There was one bug where Claude got stuck in a loop, trying and failing, to figure out when my CSS broke out of nowhere. It changed something and asked me to test; I restarted the server, did a force reload, and nothing: broken.
It was Saturday night; I was tired and a bit feverish, but then the penny dropped. I had done something dumb earlier. I put “notes/” in the .gitignore, which was the directory where I was creating test Markdown files in the editor and didn’t want to commit.
However, that also started ignoring directories like app/views/notes/..., for example. And neither I nor Claude knew this, but when I asked it to search, voilà:

Tailwind build obeys
.gitignore, so it was screwing up the CSS compilation. 🤬
When we fixed that, it started working, but by then 2 hours had gone by!
As I said, you have to stay sharp on the errors, watch why the LLM is doing so much trial and error, doing and undoing in the same place and getting nowhere. This isn’t uncommon and can eat up half your day if you’re not paying attention.
Conclusion
When I started this Friday morning, I imagined:
“Ah, a full day of work should be enough.”
And as always, every estimate is an underestimate. It’s already Sunday, end of the day, and only now do I think I’ve gotten close to version 1.0. It still isn’t perfect, but I think it’s at least minimally presentable.
Remember I did this at my pace of extreme hyperfocus, when I barely blink, my eyes dry out and I start to see everything blurry, and even my head starts to hurt a bit from staying so tense, concentrated on a single thing. It’s not a state I recommend.
Even those 30 hours over 3 days, the right thing would be 30 hours spread over at least 5 days.
If I had let Claude do everything on its own, without checking anything, it would have taken half the time and, in the end, I’d have code “that works”, but bizarre, with a single CSS file of around 2000 lines, a single JS file of around 8 thousand lines, everything with ZERO tests, and everything looking like a house of cards where you touch one small thing and break 10 other things without knowing why.
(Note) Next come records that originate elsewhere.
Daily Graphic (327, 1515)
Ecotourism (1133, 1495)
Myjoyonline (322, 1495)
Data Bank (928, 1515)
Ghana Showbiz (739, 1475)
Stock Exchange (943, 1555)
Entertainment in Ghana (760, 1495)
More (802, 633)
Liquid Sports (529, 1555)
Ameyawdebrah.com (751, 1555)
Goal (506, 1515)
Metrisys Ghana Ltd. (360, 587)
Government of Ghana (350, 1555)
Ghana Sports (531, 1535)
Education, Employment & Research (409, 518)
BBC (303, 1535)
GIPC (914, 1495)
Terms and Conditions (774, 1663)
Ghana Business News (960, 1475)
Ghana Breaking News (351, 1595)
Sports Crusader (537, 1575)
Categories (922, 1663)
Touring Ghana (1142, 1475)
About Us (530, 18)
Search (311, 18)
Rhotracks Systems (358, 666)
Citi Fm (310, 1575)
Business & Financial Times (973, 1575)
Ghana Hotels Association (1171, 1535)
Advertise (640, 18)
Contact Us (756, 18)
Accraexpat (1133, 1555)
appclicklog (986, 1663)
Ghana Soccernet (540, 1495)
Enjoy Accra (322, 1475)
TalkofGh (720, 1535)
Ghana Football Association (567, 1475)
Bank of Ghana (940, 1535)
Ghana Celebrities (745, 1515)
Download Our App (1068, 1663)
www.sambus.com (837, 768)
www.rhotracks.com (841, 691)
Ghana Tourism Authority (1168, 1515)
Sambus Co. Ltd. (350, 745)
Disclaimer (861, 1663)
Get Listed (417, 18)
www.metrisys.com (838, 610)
Overall, it was a good experiment. Knowing how and where to use them, LLMs are exceptional. As I said at the start, without the LLM I would have taken more than 200 hours to do it alone. Even going through several rough patches along the way, I only took 30 hours. So the LLM really did make me work at least 6 to 7 times faster, maybe more.
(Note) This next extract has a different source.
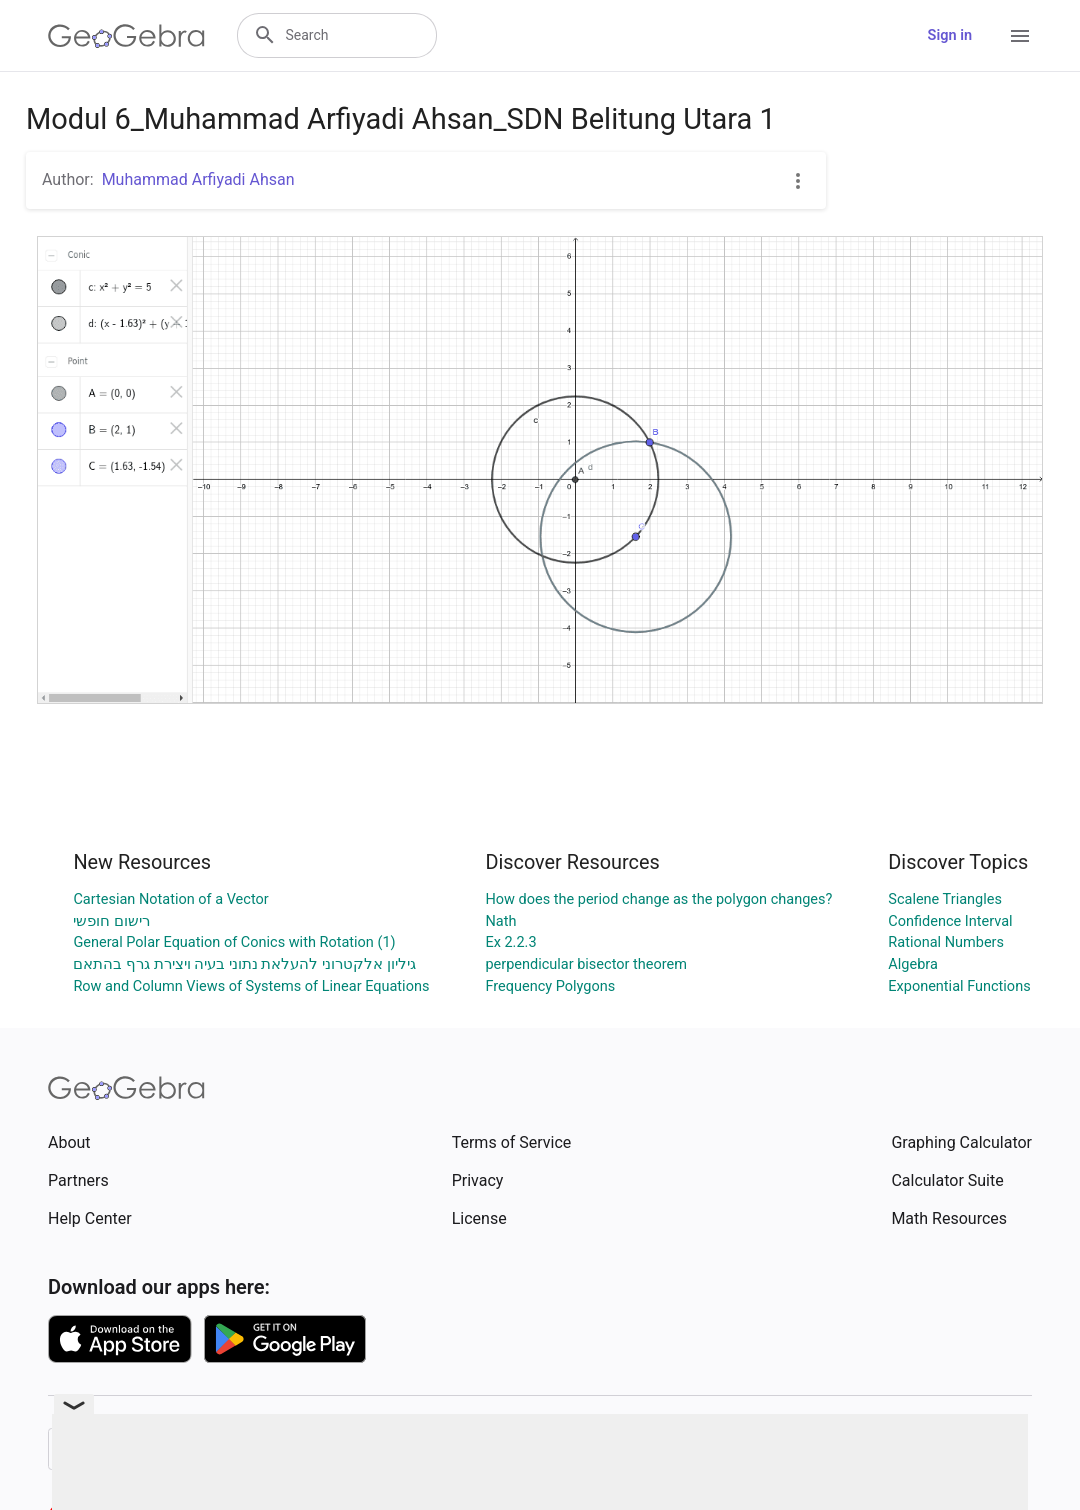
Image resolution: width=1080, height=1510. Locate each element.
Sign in (950, 35)
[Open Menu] (1020, 36)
Finally I feel we’ve reached the elusive “10x Developer”. All you need is to be a senior first.
To wrap up, a mini-report from Tokei:
Breakdown by language:
┌─────────────────┬───────┬────────┬────────┐
│ Language │ Files │ Lines │ Code │
├─────────────────┼───────┼────────┼────────┤
│ JavaScript │ 137 │ 26,621 │ 19,922 │
├─────────────────┼───────┼────────┼────────┤
│ Ruby │ 60 │ 8,449 │ 5,883 │
├─────────────────┼───────┼────────┼────────┤
│ YAML │ 10 │ 3,477 │ 2,867 │
├─────────────────┼───────┼────────┼────────┤
│ Ruby HTML (ERB) │ 33 │ 2,927 │ 2,634 │
├─────────────────┼───────┼────────┼────────┤
│ CSS │ 29 │ 1,619 │ 1,297 │
├─────────────────┼───────┼────────┼────────┤
│ Markdown │ 1 │ 716 │ - │
├─────────────────┼───────┼────────┼────────┤
│ HTML │ 5 │ 369 │ 329 │
├─────────────────┼───────┼────────┼────────┤
│ Dockerfile │ 1 │ 88 │ 46 │
├─────────────────┼───────┼────────┼────────┤
│ Other │ 6 │ 145 │ 76 │
└─────────────────┴───────┴────────┴────────┘
The codebase is primarily JavaScript (60%) and Ruby (17%) by code volume.So, roughly 33 thousand lines of code. This is a SMALL project! Big projects are 10 times bigger, with more than 300 thousand lines of code. I’d guess that at an iFood or Mercado Livre, with all the subsystems, it’s more than 1 million lines of code. Adjust your expectations!